Flores, who has represented Texas’ 17th Congressional District since defeating then-incumbent Democrat Chet Edwards in 2010, is the first Republican to represent the district since its formation in 1919.

Elected with the hope that he would be a conservative leader in Washington, Flores has since become what many would describe as a mere tool of the Republican establishment given his lackluster voting record. According to national conservative organizations like Club for Growth and Heritage Action, Flores receives poorer marks than many of his Republican colleagues, even those in the state of Texas.

As a result, some conservative voters in his district may not be overly enthusiastic about turning out to vote for him, potentially leaving the window open for a Democratic challenger to make the race far more competitive than it should be.

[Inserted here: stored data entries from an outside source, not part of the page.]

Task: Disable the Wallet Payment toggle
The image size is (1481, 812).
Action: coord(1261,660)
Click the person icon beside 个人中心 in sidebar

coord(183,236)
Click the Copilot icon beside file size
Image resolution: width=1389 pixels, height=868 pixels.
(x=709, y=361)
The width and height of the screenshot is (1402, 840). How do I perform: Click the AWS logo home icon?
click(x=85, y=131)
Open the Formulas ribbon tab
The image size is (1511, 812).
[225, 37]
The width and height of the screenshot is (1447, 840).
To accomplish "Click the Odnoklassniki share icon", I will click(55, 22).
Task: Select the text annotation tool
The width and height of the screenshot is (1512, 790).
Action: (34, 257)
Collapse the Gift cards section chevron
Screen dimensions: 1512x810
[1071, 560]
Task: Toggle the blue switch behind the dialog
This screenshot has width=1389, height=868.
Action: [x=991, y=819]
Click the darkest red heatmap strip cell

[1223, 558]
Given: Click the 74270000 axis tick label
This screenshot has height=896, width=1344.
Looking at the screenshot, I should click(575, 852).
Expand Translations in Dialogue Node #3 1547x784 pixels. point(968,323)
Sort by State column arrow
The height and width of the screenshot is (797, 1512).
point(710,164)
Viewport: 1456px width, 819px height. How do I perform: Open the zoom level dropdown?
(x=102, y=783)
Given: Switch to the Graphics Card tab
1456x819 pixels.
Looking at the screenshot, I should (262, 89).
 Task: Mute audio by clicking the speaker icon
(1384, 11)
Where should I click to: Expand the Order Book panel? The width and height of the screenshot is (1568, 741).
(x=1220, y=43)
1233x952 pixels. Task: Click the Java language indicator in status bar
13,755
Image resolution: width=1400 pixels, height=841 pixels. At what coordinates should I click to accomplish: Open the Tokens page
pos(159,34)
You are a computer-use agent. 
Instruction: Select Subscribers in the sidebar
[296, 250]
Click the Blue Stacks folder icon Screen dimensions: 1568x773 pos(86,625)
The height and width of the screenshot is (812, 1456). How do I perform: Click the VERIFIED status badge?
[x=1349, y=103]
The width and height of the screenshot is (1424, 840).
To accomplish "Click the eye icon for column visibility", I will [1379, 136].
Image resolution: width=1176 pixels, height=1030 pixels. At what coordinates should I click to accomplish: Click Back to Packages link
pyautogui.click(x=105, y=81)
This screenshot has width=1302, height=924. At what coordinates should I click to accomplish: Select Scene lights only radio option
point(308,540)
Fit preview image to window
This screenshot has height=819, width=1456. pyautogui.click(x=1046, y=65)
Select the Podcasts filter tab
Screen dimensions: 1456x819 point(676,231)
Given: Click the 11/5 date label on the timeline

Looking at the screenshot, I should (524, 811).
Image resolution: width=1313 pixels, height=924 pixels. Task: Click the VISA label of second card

Flores’ challenger is Democrat Rick Kennedy, a Pennsylvania State University-educated software engineer from the Austin suburbs (by way of Massachusetts) who lives on the outskirts of the district.

Not a moderate by any means, Kennedy holds radical left-wing positions such as expanding Obamacare and implementing a universal single-payer healthcare system, opposing the GOP tax cuts, and giving amnesty to the 11 million plus illegal aliens residing in the United States.

Kennedy further advocates for what he dubs “internetification” of rural areas and a return to the economic policies of Franklin D. Roosevelt at the expense of “trickle-down economics,” for which an entire page is dedicated on his campaign website. Given these positions, there is little doubt that this man would love nothing more than to expand the size of the federal government exponentially, a prospect which would no doubt horrify the district’s staunchly conservative voters.

Between the 2014 election to the 2016 election, Flores received approximately 4% less of the vote, and Democrats gained approximately 3% of the vote. Will this trend continue, allowing a radical left-wing carpetbagger to come within striking distance of a supposedly conservative Republican in one of the most conservative congressional districts in one of the most conservative states in the country?

If Flores isn’t careful, a far-left Democrat from the Austin suburbs will soon be representing the principled Central Texas conservatives he claims to care so much about.